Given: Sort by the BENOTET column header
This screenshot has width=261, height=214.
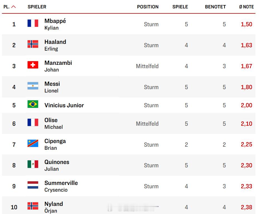Looking at the screenshot, I should point(215,7).
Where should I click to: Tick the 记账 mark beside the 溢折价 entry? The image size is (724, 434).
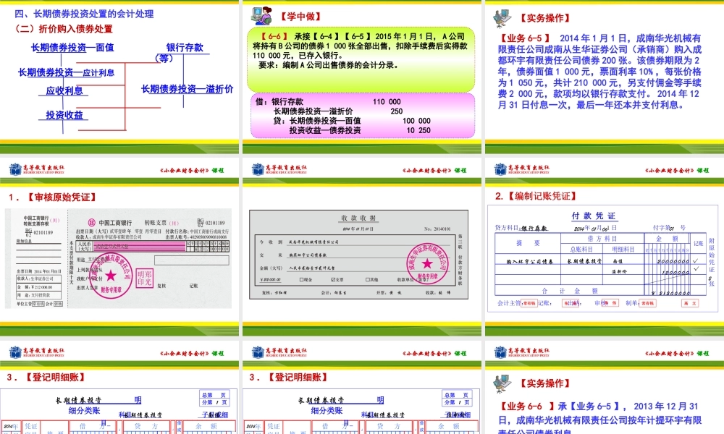[x=695, y=269]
○ ○ ○
* _Task statement_:
Your copy must hold every record above in its exact wording and must hold no pictures.

* _Finished exercise_:
Given: Sort by the BENOTET column header
This screenshot has width=261, height=214.
Looking at the screenshot, I should point(215,7).
Where should I click to: Tick the 记账 mark beside the 溢折价 entry? The image size is (724, 434).
[x=695, y=269]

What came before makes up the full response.